Data excerpts
====

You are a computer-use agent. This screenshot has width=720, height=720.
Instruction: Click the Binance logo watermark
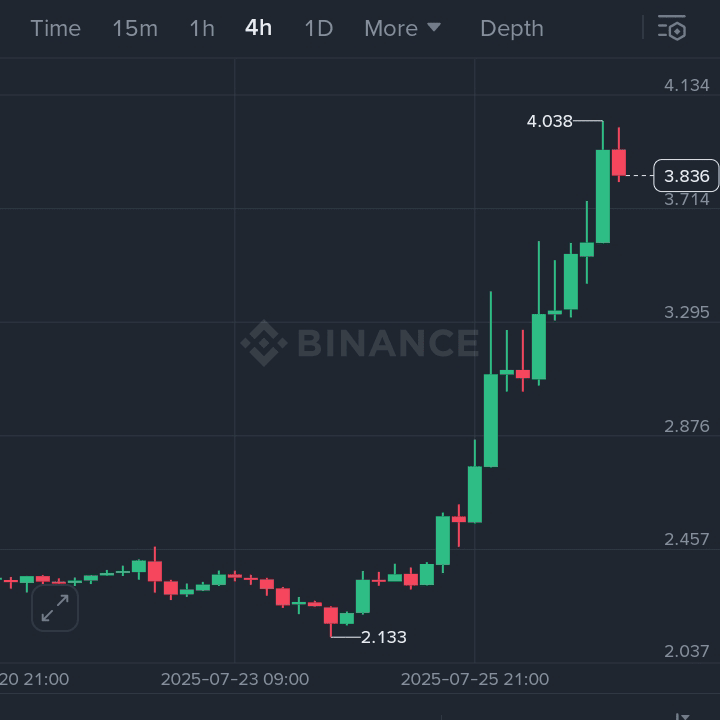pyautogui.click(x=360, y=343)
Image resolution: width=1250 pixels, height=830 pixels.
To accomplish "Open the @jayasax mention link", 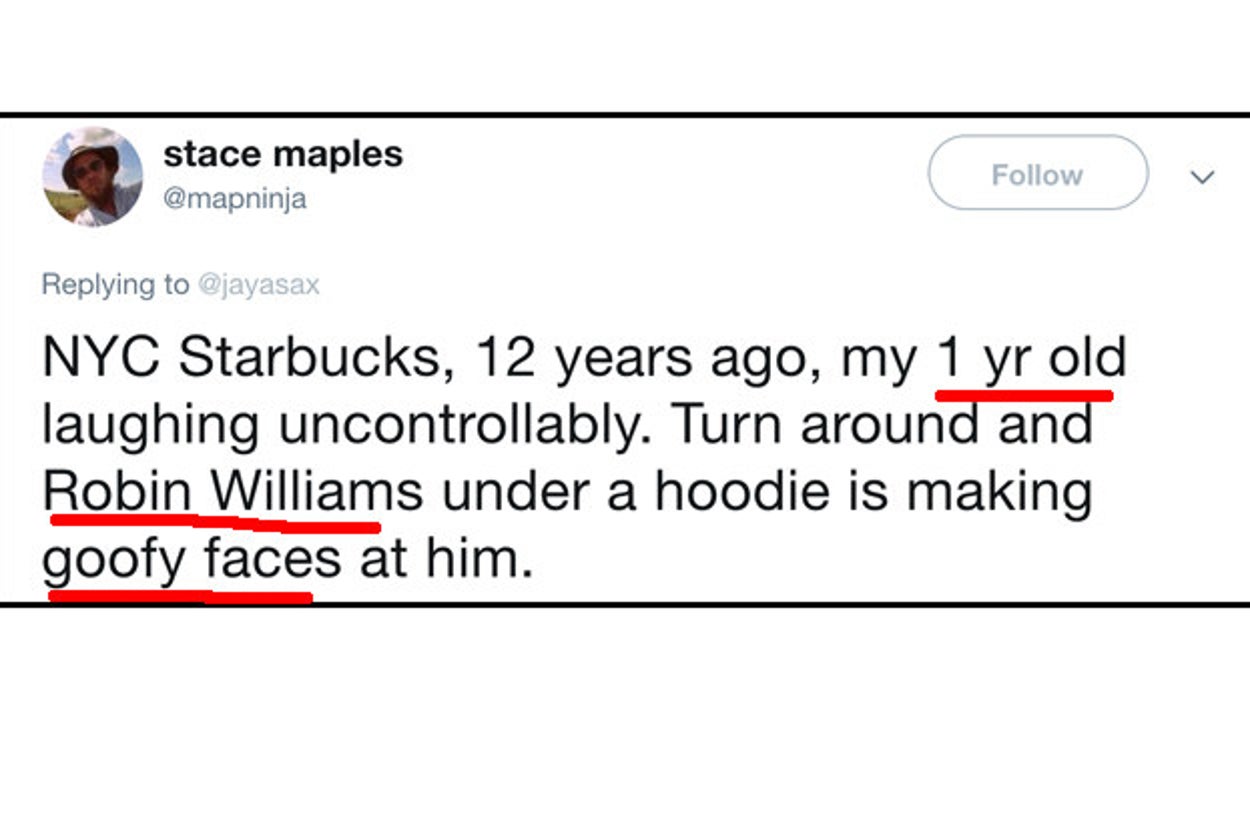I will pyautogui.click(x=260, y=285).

====

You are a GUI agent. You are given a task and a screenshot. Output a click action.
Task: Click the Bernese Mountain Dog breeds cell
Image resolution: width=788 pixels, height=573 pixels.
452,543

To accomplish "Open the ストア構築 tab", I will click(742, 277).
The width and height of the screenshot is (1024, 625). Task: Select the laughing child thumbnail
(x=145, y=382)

====

Pull out every line holding "agent" from the records above, and copy it.

Task output -
You are a computer-use agent. This screenshot has width=720, height=720.
You are a GUI agent. You are given a task and a screenshot. Output a click action.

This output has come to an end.